2T-qutrit code

2T-qutrit code[1]

Description

Two-mode qutrit code constructed out of superpositions of coherent states whose amplitudes make up the binary tetrahedral group \(2T\), a.k.a. the 24-cell.

The codespace is a particular three-dimensional subspace of the 24-dimensional two-mode coherent-state subspace, \begin{align} \mathrm{Span}( \{|\sqrt{2} e^{i (2k+1) \pi/4} \alpha\rangle |0\rangle, |0\rangle |\sqrt{2} e^{i (2k+1) \pi/4} \alpha\rangle, |e^{i k\pi/2} \alpha\rangle |e^{i \ell \pi/2} \alpha\rangle \: : \: 0\leq k, \ell \leq 3\}) \tag*{(1)}\end{align} for any \(\alpha \geq 0\). A basis can be constructed whose elements are equal superpositions of coherent states whose amplitudes make up cosets of the quaternion subgroup \(Q\) in \(2T\).

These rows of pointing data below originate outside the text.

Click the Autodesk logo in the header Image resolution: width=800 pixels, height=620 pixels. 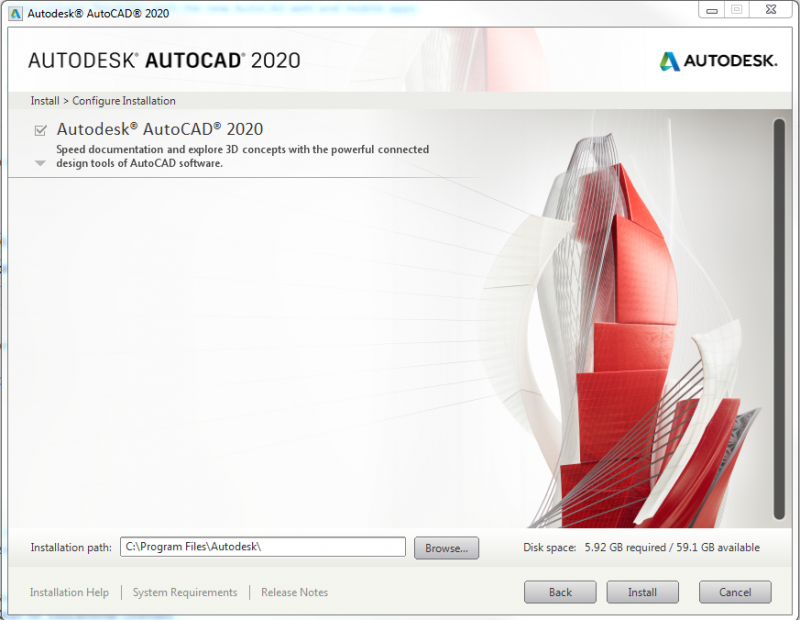(718, 60)
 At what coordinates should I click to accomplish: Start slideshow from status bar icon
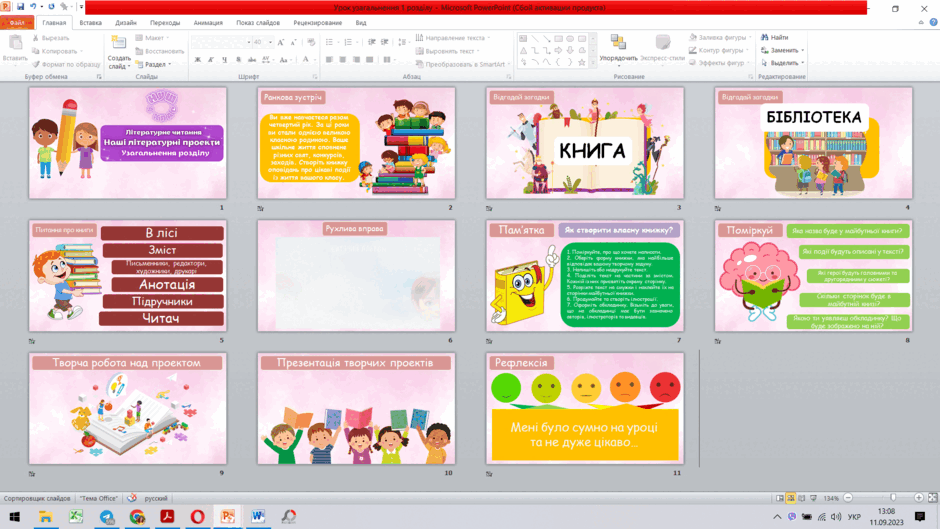pos(814,498)
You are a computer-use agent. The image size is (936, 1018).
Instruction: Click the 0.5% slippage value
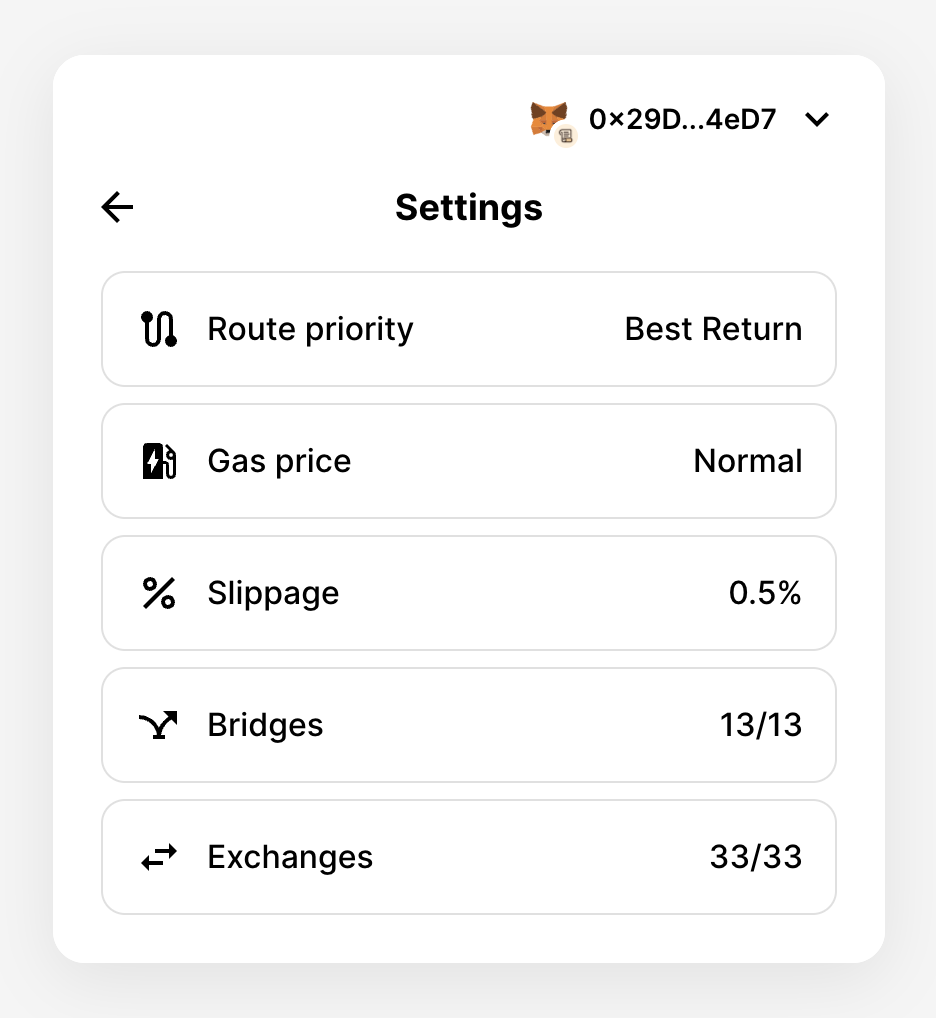[765, 593]
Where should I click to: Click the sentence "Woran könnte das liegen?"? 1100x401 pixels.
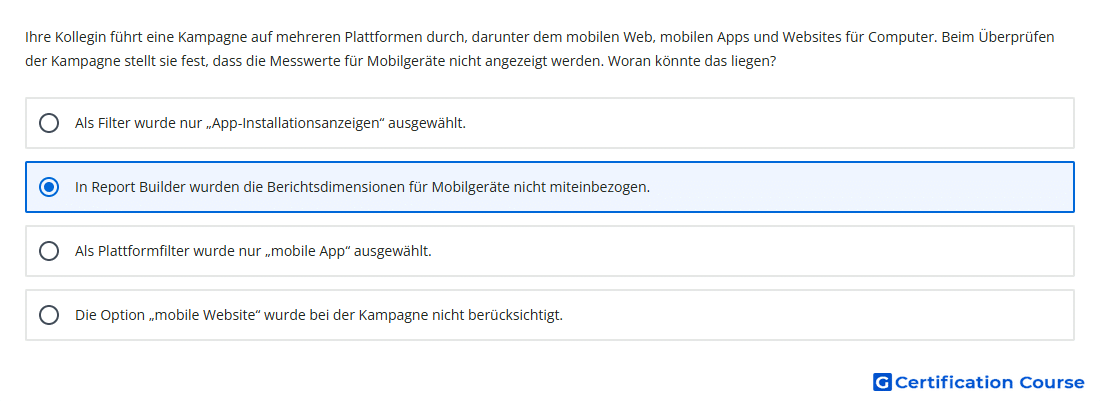coord(692,61)
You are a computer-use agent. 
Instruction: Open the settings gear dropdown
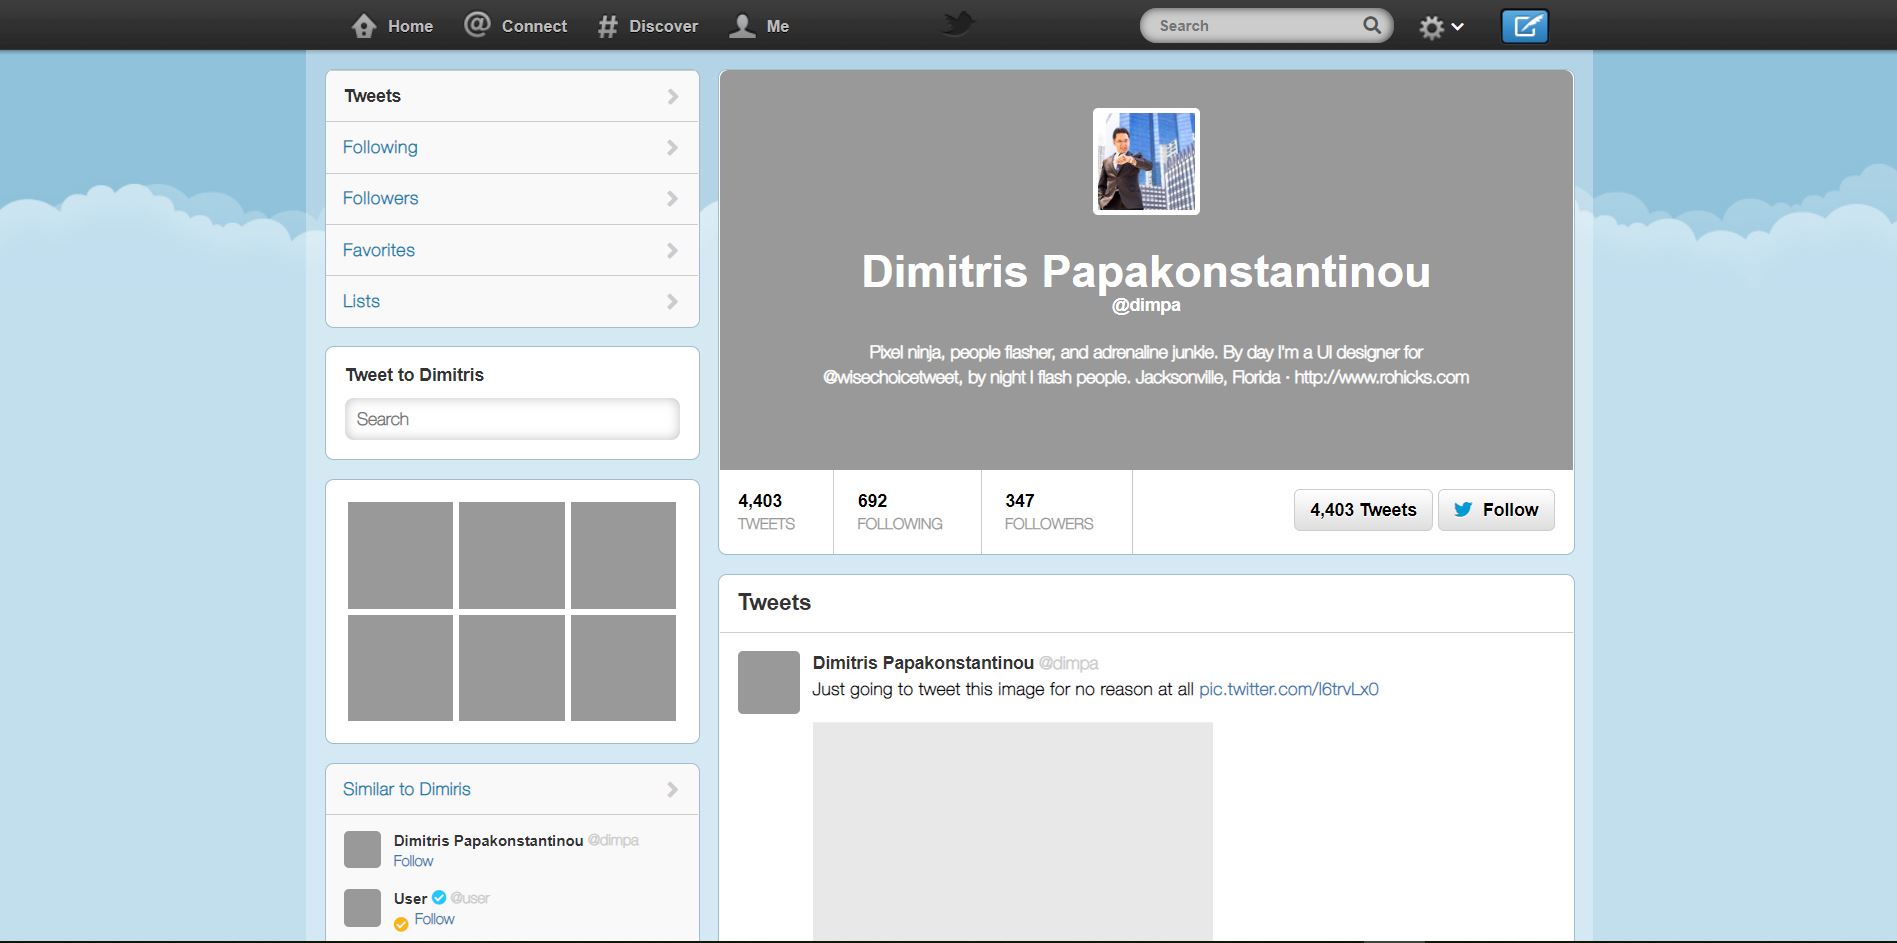[1440, 27]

Figure I: Projection of the \( 4\{3\}4 \) polytope with logical constellations marked in different colours.

Gates

Logical phase-flip can be implemented using an excitation-preserving Gaussian transformation. Degree-four polynomial in the lowering operators of the two modes serves as a non-unitary logical bit-flip. Rotations of either mode by \(\pi/4\) are logical gates that swap two logical codewords.

Cousins

Two-mode binomial code— The \(2T\)-qutrit code reduces to the two-mode "0-2-4" binomial code as \(\alpha\to 0\).
24-cell code— The \(2T\)-qutrit code is constructed out of superpositions of coherent states whose amplitudes make up the binary tetrahedral group \(2T\), a.k.a. the 24-cell.